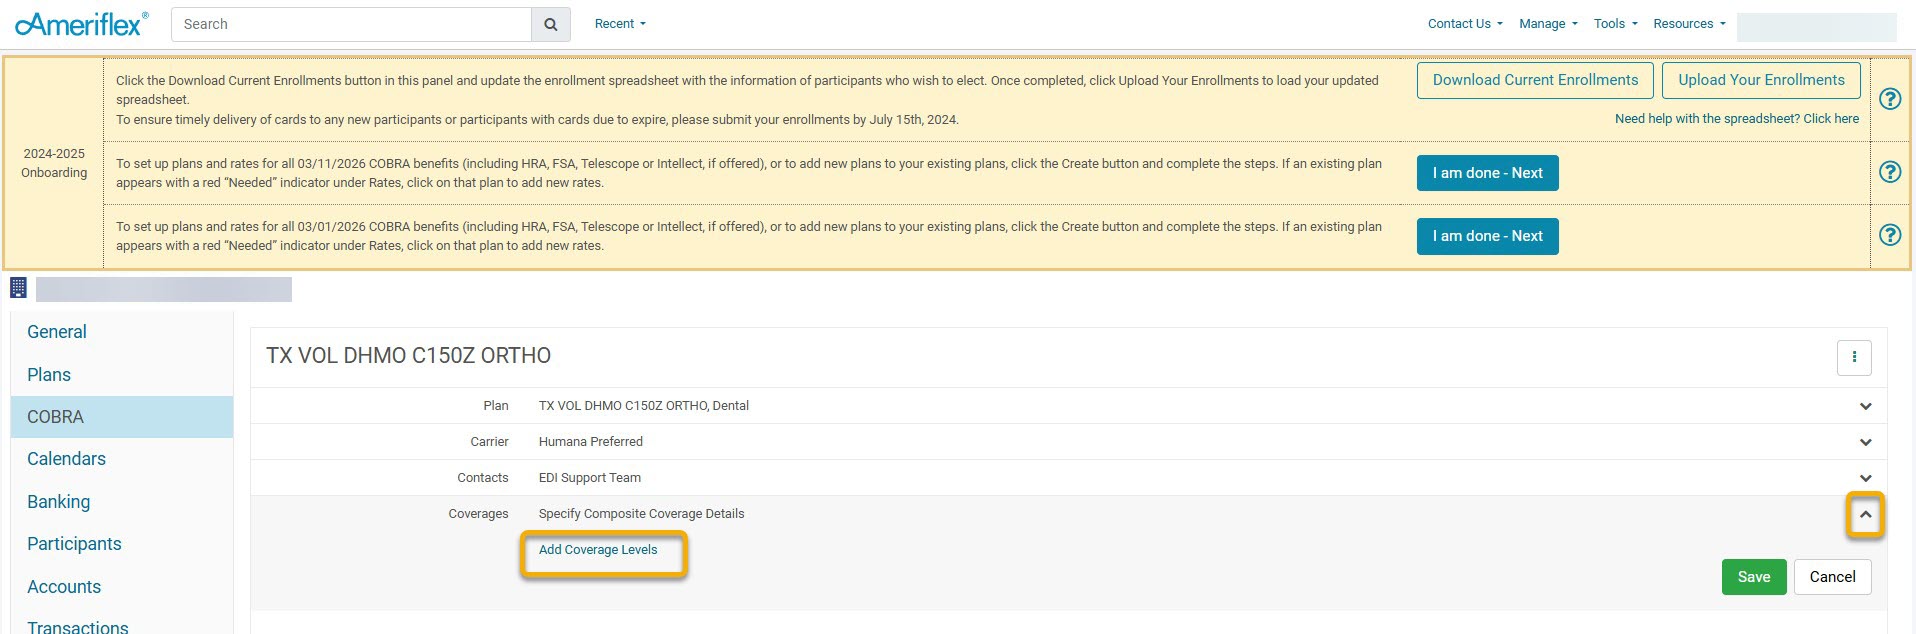Collapse the Coverages section

pos(1865,515)
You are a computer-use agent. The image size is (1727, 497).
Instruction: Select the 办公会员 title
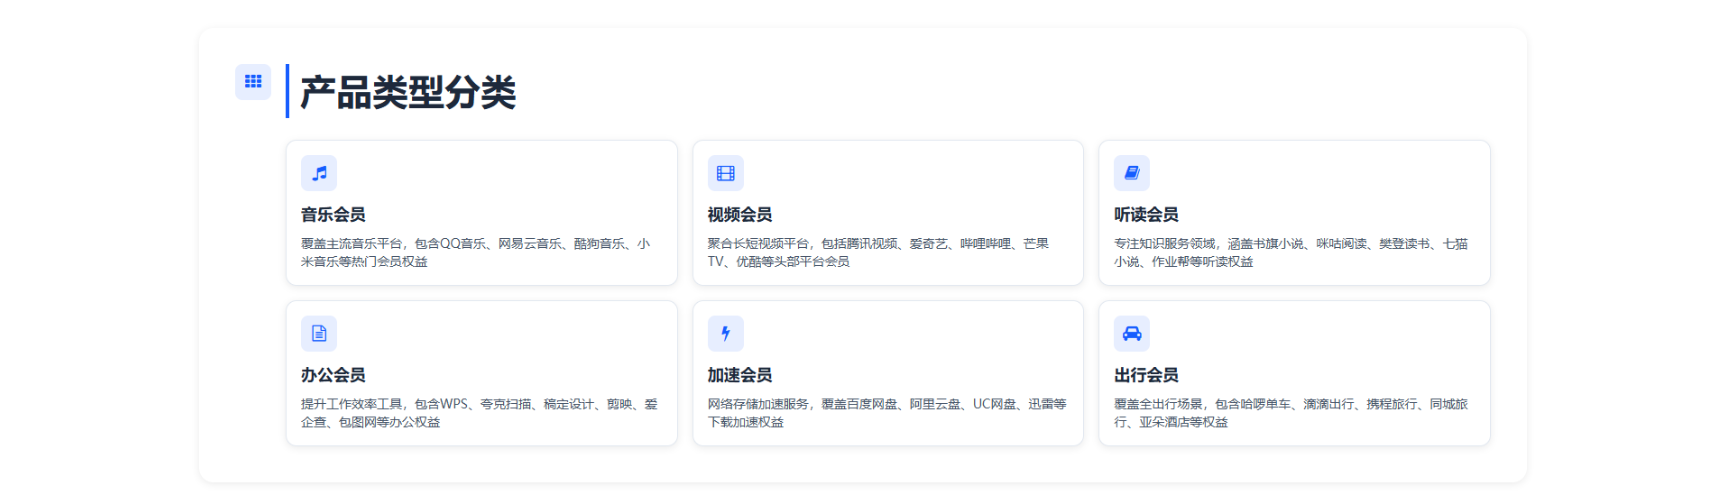[x=333, y=375]
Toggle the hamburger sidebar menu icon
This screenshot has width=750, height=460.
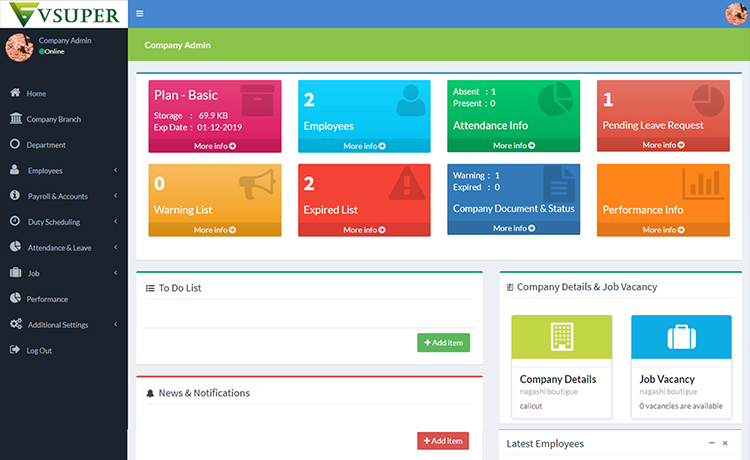[139, 14]
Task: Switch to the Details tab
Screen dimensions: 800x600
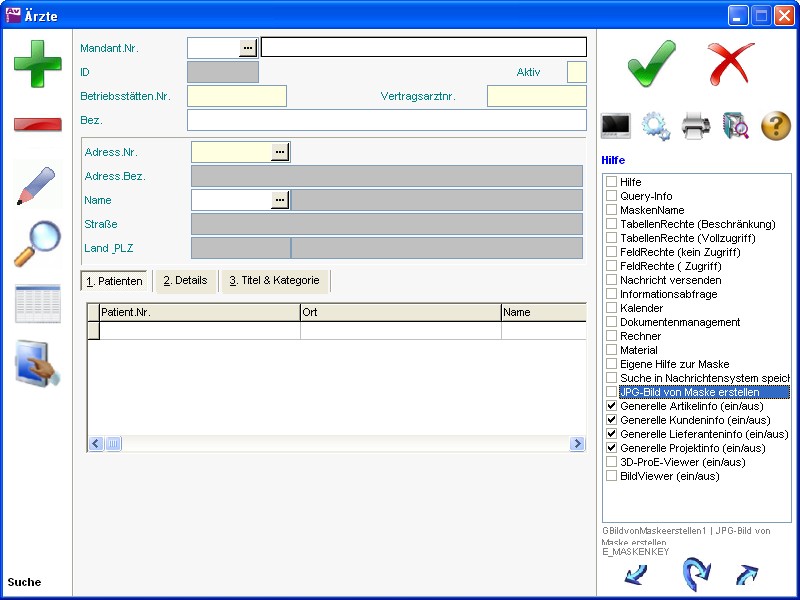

▶ _WORK INSTRUCTIONS_
Starting at the line that contains "You are a computer-use", transcribe every line through the end of the listing exactly, including both end lines and excluding pictures.

▶ _SOLUTION FOR THIS EXERCISE_
You are a computer-use agent. The image size is (1727, 497).
Instruction: Select the 办公会员 title
[x=333, y=375]
Toggle the hamburger sidebar menu icon
This screenshot has width=750, height=460.
[139, 14]
Task: Switch to the Details tab
Screen dimensions: 800x600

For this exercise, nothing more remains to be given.